А Венона была среднего роста, худенькая, с длинными смуглыми пальцами. Я вначале только их и заметил, когда он капельницу мне ставила, а уж потом обратил внимание на лицо с выразительной мимикой и прозрачно-синими глазами. Хотя сейчас я не очень уверен, возможно ли, чтобы у человека были глаза цвета синего кита? А брови у неё были невероятно красивые: удлинённые, аккуратной формы, способные разлетаться, идти на излом, выгибаться в дугу, приподниматься страдальческим треугольником. Из-за такой подвижности бровей её лоб был исчерчен продольными морщинками, казавшимися мне трогательными.
В день выписки из больницы я пригласил её на ужин — в честь моего выздоровления и для поддержания знакомства. Она отказалась. Тогда с напускной небрежностью я позвал её на ужин в свою монреальскую квартиру — у меня на террасе стоит новёхонький гриль, хотел вот опробовать, да загремел в больницу… Она снова отказалась. Попрощалась и пошла к дежурному посту за назначениями для больных. А я отправился к своему грилю.
***
Я зажил своей обычной жизнью, умудрился даже получить повышение на работе с расширением соцпакета. Словом, предсказуемо шагал по прямой.

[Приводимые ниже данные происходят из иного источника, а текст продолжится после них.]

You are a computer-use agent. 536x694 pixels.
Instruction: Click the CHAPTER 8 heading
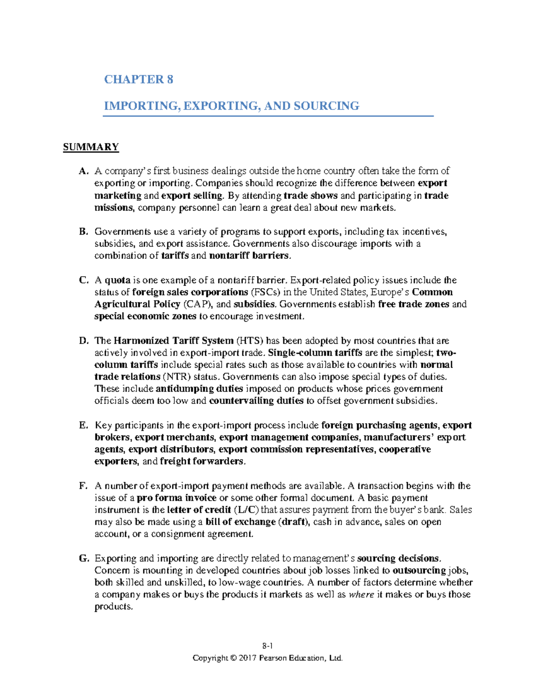(138, 80)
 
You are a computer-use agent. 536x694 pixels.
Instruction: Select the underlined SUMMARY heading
(91, 147)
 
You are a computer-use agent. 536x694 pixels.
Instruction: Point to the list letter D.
(84, 341)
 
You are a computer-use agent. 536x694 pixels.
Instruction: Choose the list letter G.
(84, 559)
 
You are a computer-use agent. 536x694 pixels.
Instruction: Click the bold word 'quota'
(117, 280)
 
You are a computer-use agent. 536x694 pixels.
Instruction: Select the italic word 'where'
(361, 595)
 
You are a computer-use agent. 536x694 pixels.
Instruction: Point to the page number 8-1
(268, 646)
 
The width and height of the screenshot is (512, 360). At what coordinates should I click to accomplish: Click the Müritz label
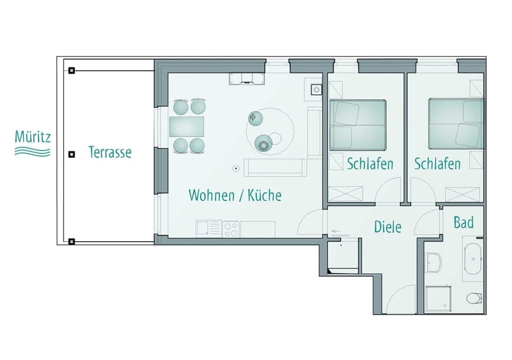[33, 137]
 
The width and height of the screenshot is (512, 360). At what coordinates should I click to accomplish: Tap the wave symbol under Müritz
[33, 152]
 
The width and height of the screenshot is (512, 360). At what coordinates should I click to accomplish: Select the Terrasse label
[109, 152]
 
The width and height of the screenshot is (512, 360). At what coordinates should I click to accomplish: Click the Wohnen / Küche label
[235, 195]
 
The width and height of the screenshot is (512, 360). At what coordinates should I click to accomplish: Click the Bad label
[463, 222]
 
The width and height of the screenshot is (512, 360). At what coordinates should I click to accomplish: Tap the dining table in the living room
[187, 127]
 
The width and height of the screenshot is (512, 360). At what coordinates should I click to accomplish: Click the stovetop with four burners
[231, 229]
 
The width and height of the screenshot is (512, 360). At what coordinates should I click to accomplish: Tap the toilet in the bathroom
[473, 298]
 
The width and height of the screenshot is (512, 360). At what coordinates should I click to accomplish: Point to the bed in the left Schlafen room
[357, 125]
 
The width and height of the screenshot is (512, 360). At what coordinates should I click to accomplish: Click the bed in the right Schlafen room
[455, 124]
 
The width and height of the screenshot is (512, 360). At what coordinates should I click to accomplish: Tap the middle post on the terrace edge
[71, 155]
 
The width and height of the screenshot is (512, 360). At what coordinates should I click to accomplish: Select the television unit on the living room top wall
[247, 79]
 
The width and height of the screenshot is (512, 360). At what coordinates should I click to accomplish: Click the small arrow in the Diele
[336, 231]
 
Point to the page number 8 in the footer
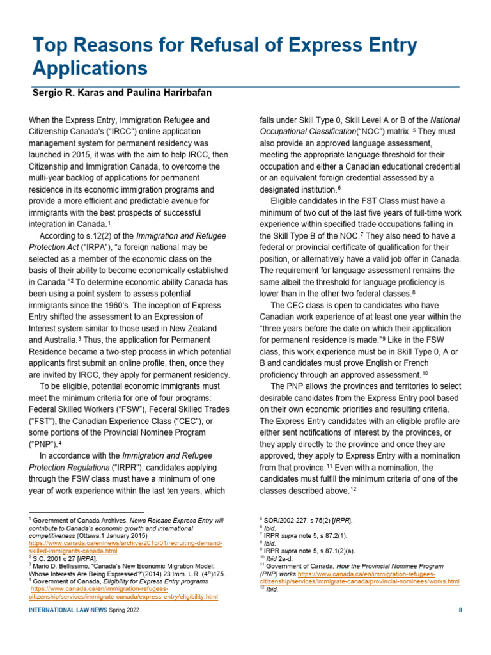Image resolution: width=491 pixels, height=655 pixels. click(x=460, y=610)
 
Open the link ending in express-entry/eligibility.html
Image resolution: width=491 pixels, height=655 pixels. click(x=123, y=596)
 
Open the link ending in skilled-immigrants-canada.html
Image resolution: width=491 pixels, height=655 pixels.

Наша неожиданная встреча произошла не в самом романтическом месте — в овощном магазине. Она стояла возле горы авокадо и внимательно рассматривала плоды. Я подошёл сзади: «Венона, привет!». От неожиданности она локтем задела пирамиду, и зеленовато-бурые пупырчатые авокадо стали шлёпаться на пол, как раздутые лягушки. Мы бросились спасать лягушек, и это было почему-то очень забавно. А потом я оплатил их всех, с десяток — хотя в том не было явной нужды, — и заявил, что теперь мы просто обязаны вместе заботиться о них. И, продолжая игру в лягушек, позвал Венону в шале, старательно перечисляя достоинства моего владения: спуск к кристальной чистоты озеру, за домом ручей, возле которого расположился лягушачий кампус, тут же гора, по которой можно бродить часами и даже немного заблудиться… «Поехали, — внезапно согласилась она. — Заблудиться со мной вряд ли получится, но совсем немного — можно, если ты хочешь». Она вообще часто делала небольшой речевой «откат», добавляя это «если ты хочешь». Вначале я грешил на её французский (всё-таки неродной язык), но потом сообразил, что она таким образом деликатно дистанцировалась от собеседника.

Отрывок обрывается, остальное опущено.